While thermal radiofrequency ablation for tumors and cardiac arrhythmia has been used for over 25 years, non-thermal pulsed radio frequency is currently being developed for the ablation of cardiac arrhythmias and tumors. The technique uses pulsed radio frequency energy delivered via catheter at frequencies of 300–750 kHz for 30 to 60 seconds. Thermal pulsed radio frequency takes advantage of high current delivered focally by an electrode to ablate the tissue of interest. Generally, the tissue/electrode temperature reaches 60–75 °C, resulting in focal tissue destruction. Thermal-pulse radiofrequency ablation has also been used to lesion peripheral nerves to reduce chronic pain.

Non-thermal therapeutic uses of pulsed radio frequency are currently being used to treat pain and edema, chronic wounds, and bone repair. Pulsed radiofrequency therapy technologies are described by the acronyms EMF (electromagnetic field), PEMF (pulsed electromagnetic fields), PRF (pulsed radiofrequency fields), and PRFE (pulsed radiofrequency energy).

These technologies have varied in terms of their electric and magnetic field energies, pulse length, duty cycle, treatment time, and mode of delivery. Although pulsed radiofrequency has been used for medical treatment purposes for decades, peer-reviewed publications assessing the efficacy and physiological mechanism(s) are now starting to appear, addressing this technology.

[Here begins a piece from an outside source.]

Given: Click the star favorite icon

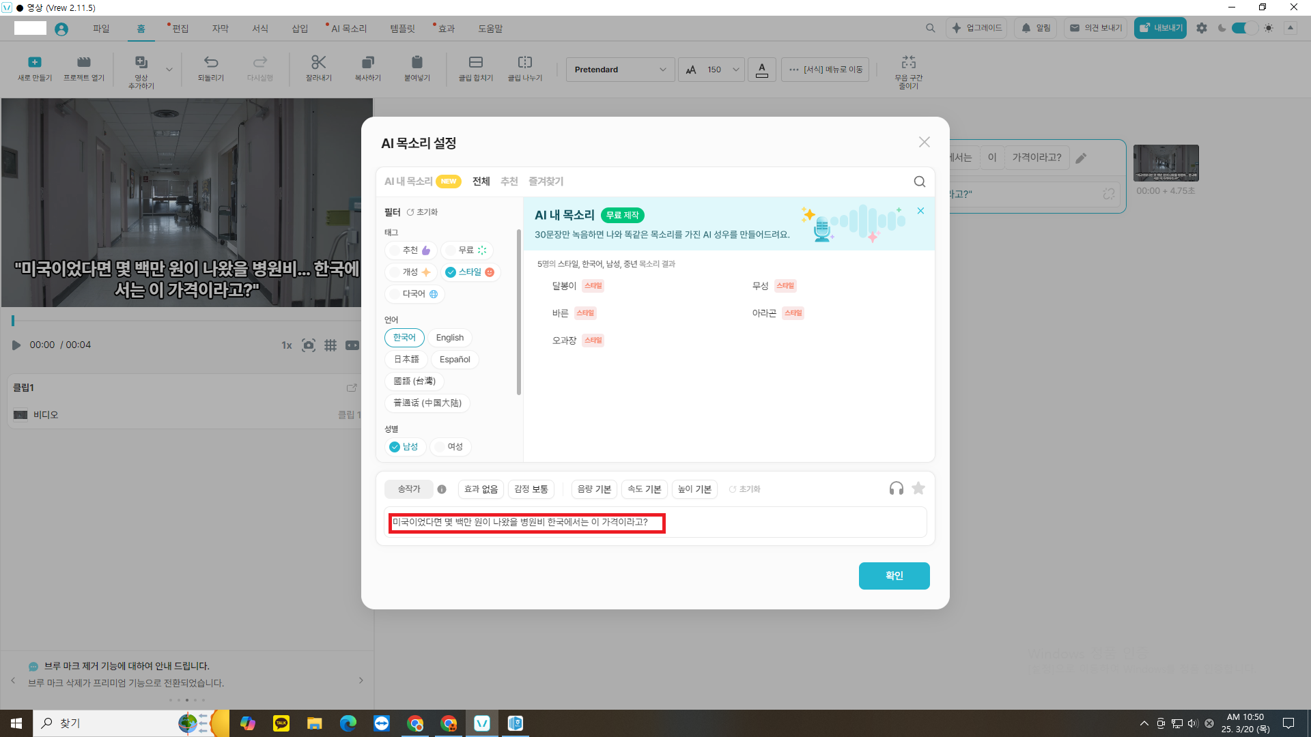Looking at the screenshot, I should pos(918,489).
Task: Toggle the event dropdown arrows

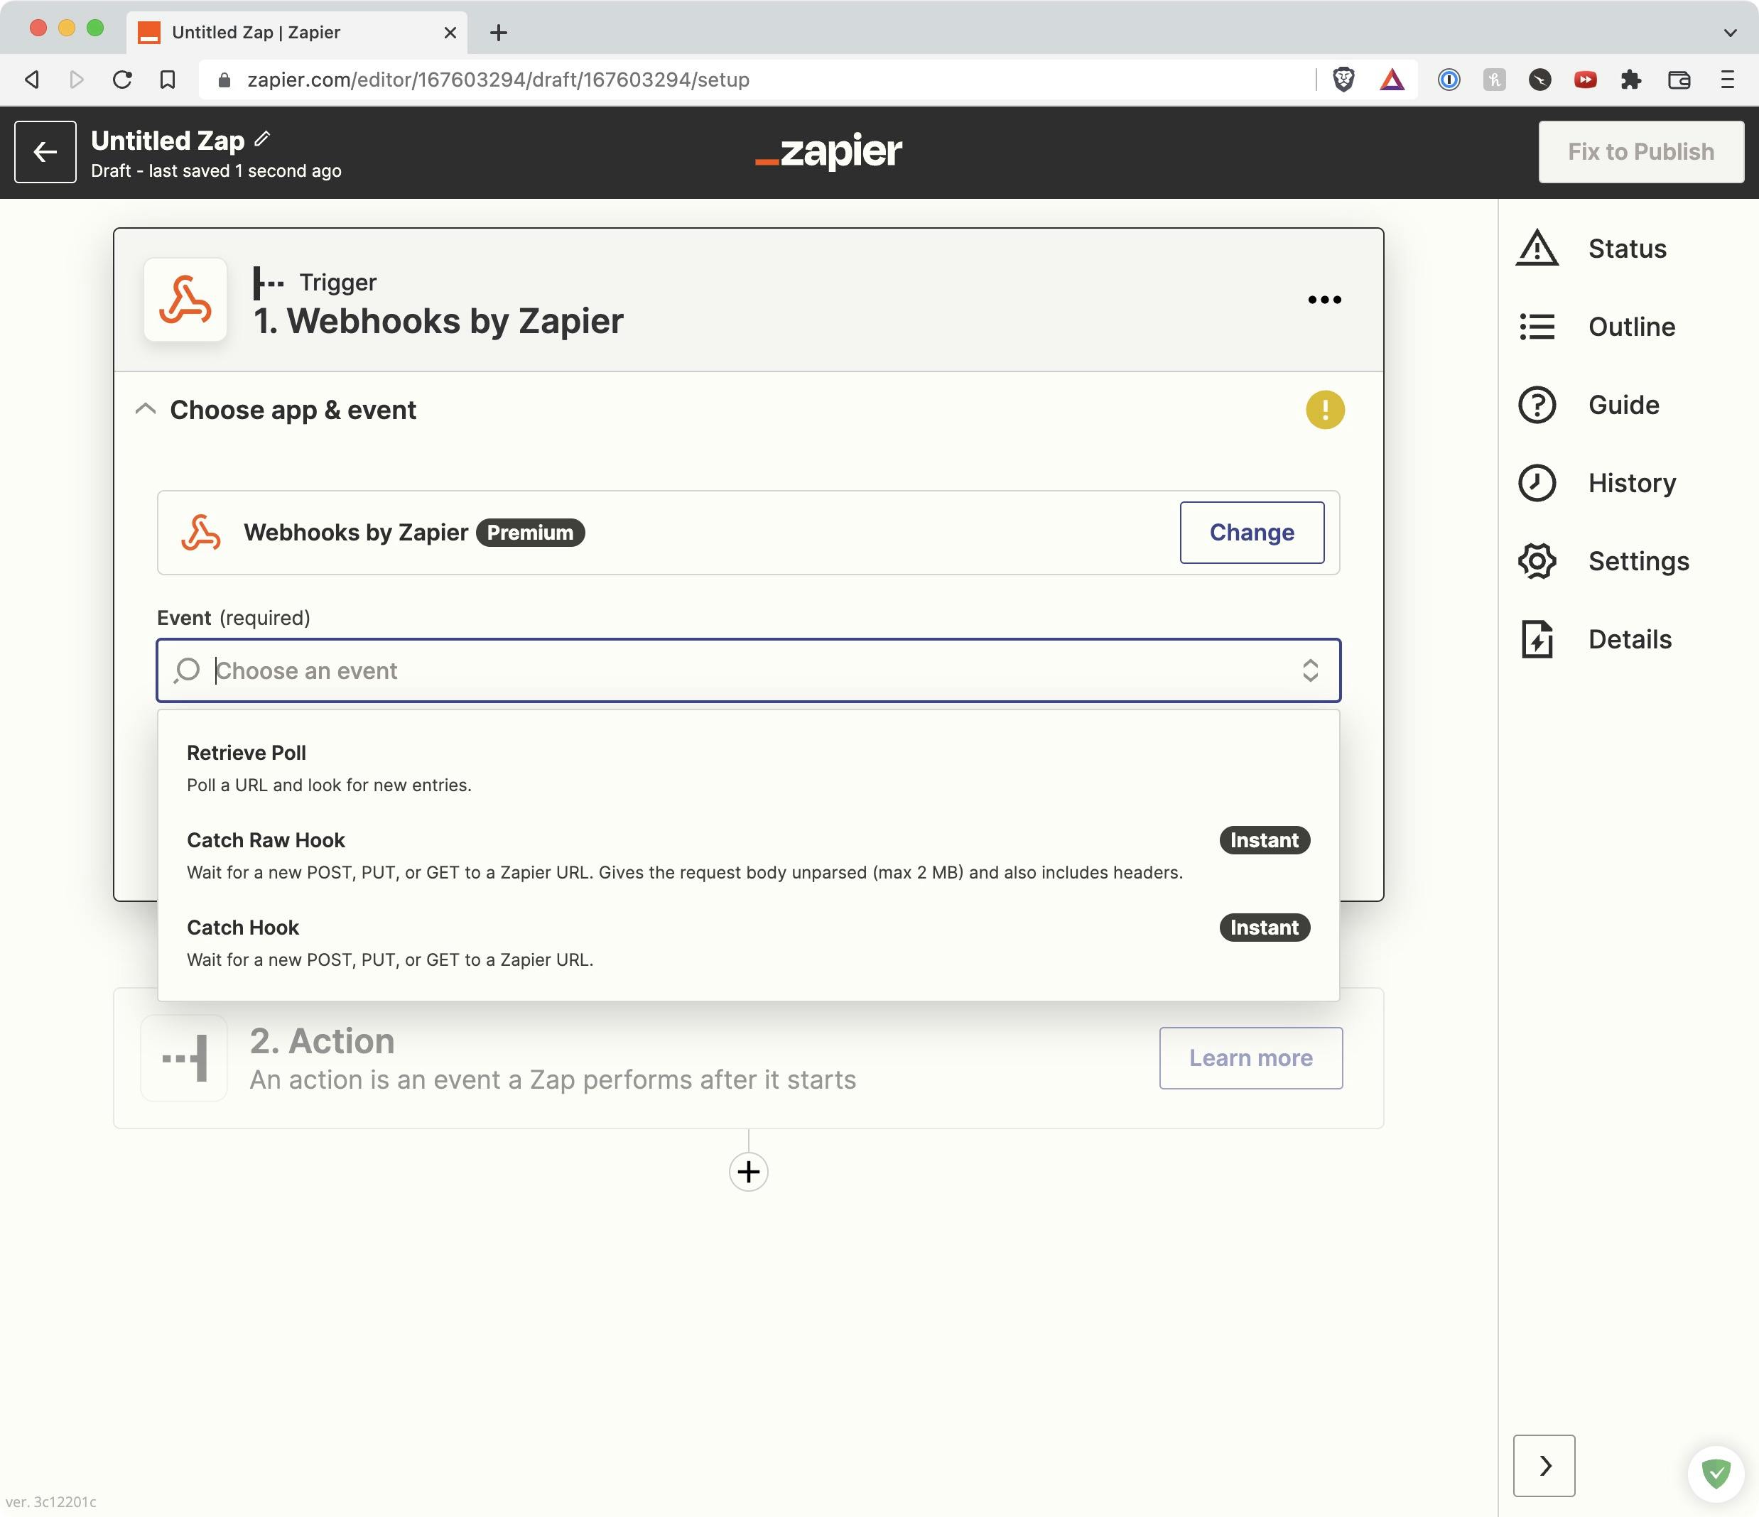Action: point(1310,671)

Potential effects of non-thermal PEMFs are seen on some human cell types with different sensitivities, while the evidence suggests that frequencies higher than 100 Hz, magnetic flux densities between 1 and 10 mT, and chronic exposure more than 10 days would be more effective in establishing some cellular response.

==Natural sources==
Natural occurring sources of pulsed radiofrequency exist in the form of stars called pulsars. Pulsars were discovered in 1967 using a radio telescope. These stars are thought to be rapidly spinning neutron stars. These stars have powerful magnetic fields which cause the star to emit strong radio frequencies. Different sizes of pulsars pulse at different rates.